Exercise → Could you write out every line of the listing below word for word, omitting the pictures?
======== Listed records ========
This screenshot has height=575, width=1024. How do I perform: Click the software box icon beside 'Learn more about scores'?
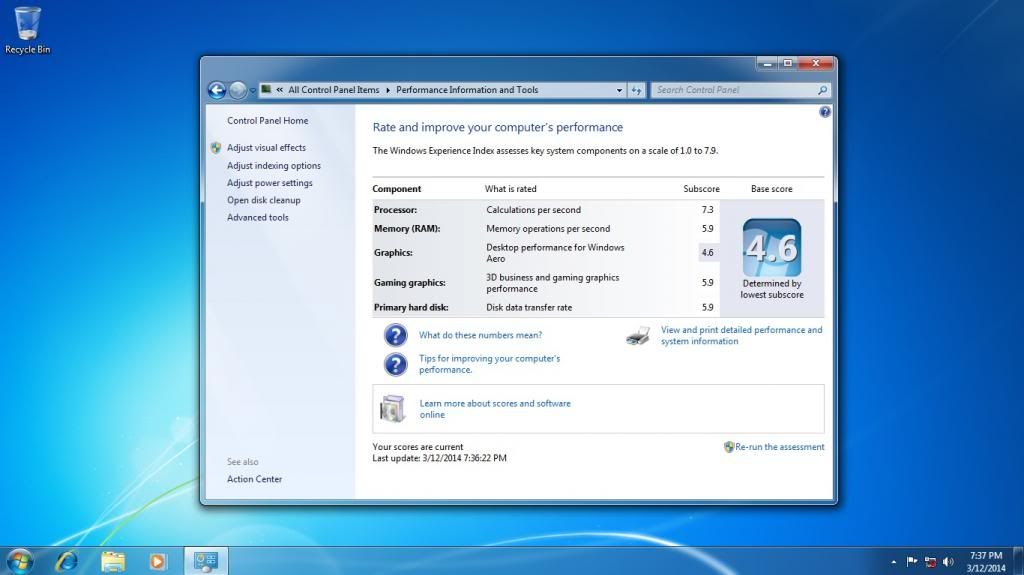pos(393,408)
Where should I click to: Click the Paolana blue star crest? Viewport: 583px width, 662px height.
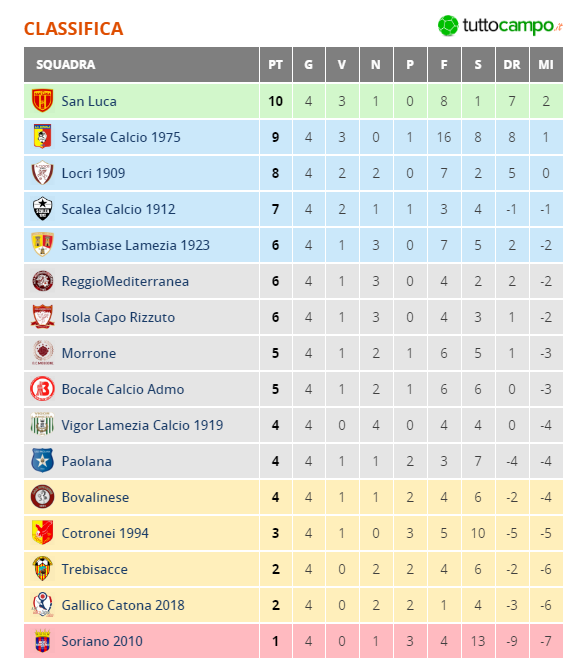pyautogui.click(x=43, y=461)
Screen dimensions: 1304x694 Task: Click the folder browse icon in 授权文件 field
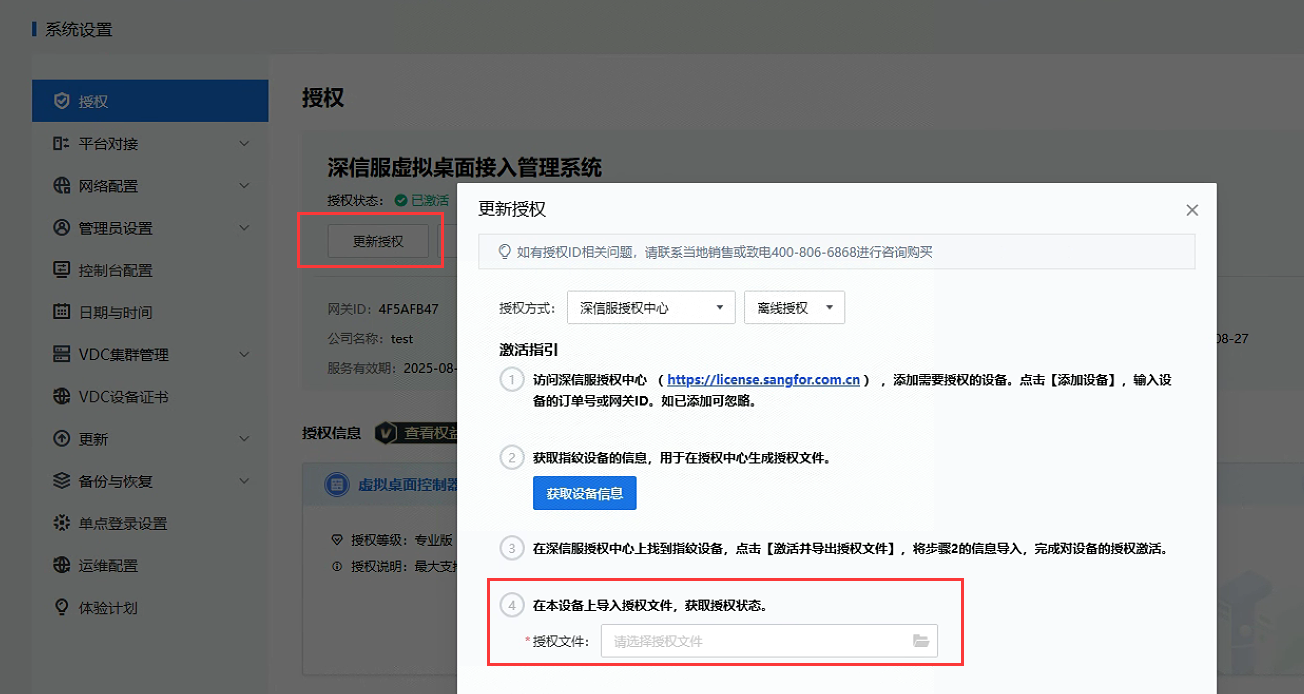pyautogui.click(x=921, y=641)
========
Task answer →
This screenshot has height=575, width=1024. How do I perform: Click the software box icon beside 'Learn more about scores'?
pos(393,408)
Where should I click to: Click the Paolana blue star crest? Viewport: 583px width, 662px height.
pyautogui.click(x=43, y=461)
Screen dimensions: 1304x694 Task: Click the folder browse icon in 授权文件 field
pyautogui.click(x=921, y=641)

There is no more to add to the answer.